Element lookup records:
(begin)
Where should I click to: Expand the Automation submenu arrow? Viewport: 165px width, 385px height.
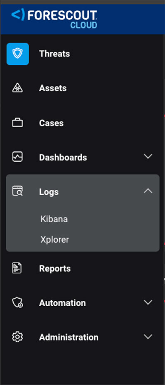pyautogui.click(x=148, y=302)
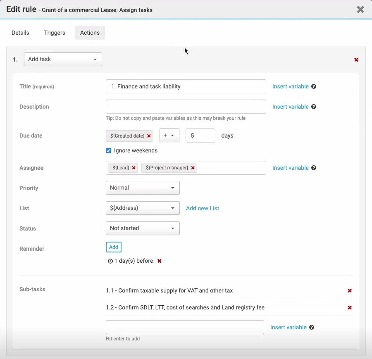Remove the Project manager assignee tag
372x359 pixels.
pos(193,168)
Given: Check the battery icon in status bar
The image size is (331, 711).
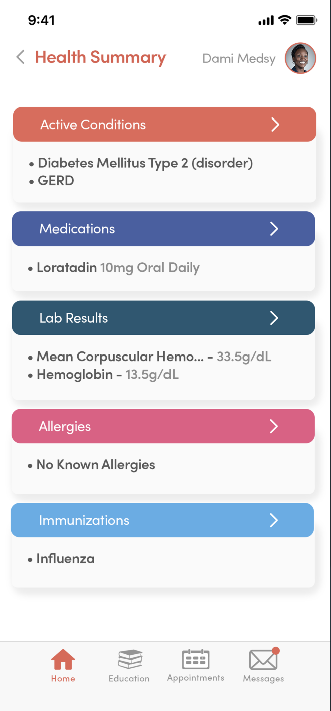Looking at the screenshot, I should coord(306,20).
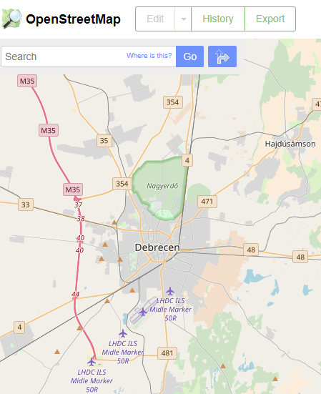The width and height of the screenshot is (321, 394).
Task: Open the History tab
Action: pos(218,19)
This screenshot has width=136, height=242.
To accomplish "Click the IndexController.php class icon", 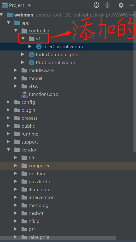I will tap(32, 55).
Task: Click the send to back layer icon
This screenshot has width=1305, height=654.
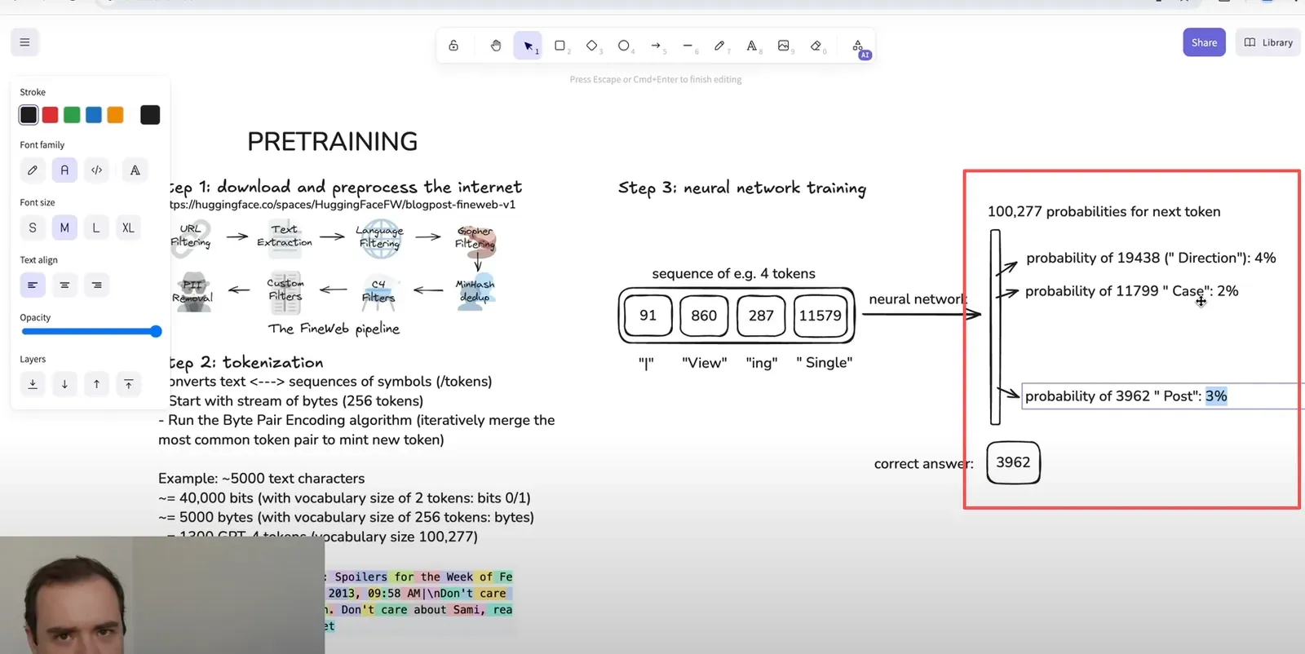Action: (33, 384)
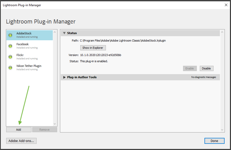Viewport: 231px width, 150px height.
Task: Click Show in Explorer button
Action: (93, 48)
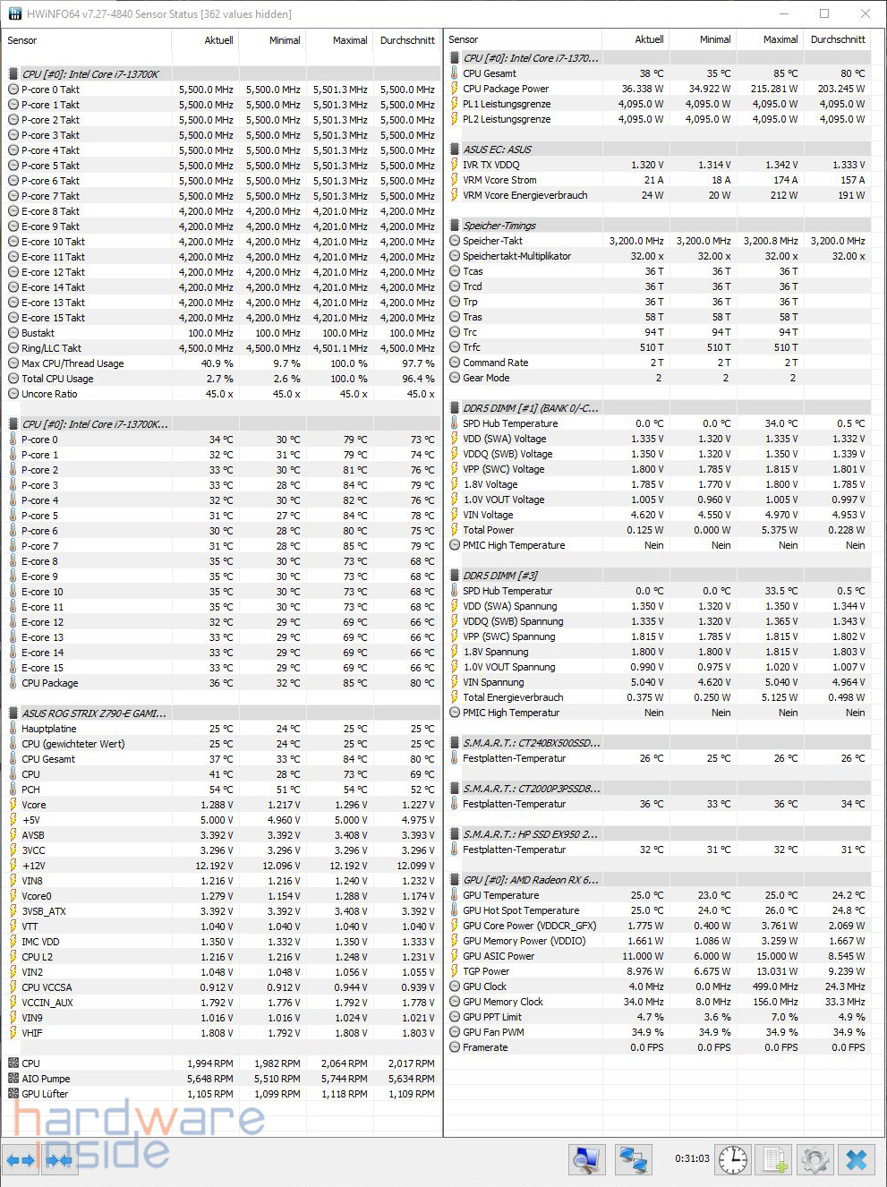Screen dimensions: 887x1187
Task: Click the left panel Aktuell column header
Action: point(218,40)
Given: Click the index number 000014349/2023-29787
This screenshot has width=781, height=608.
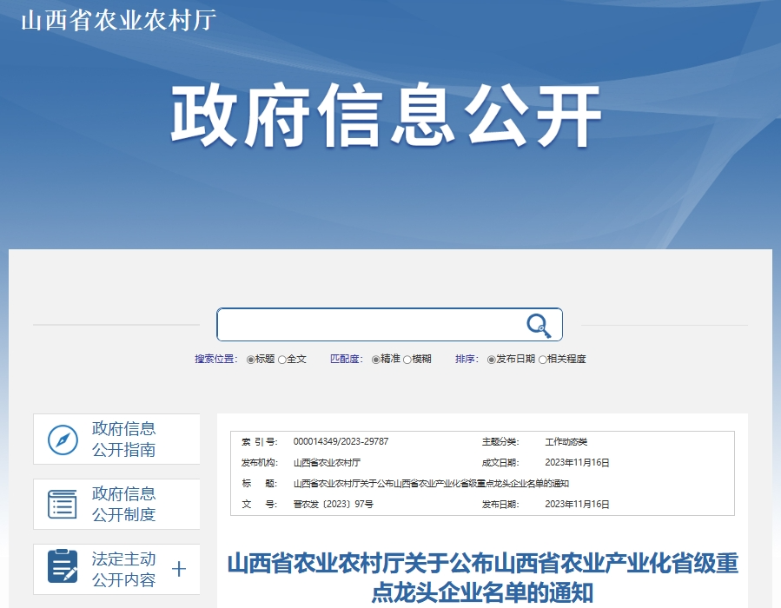Looking at the screenshot, I should click(x=341, y=442).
(end)
List each line of the listing above that contains the string "Given". Case counts, so match capitalization.

Given: Check the battery icon in status bar
Given: Click the index number 000014349/2023-29787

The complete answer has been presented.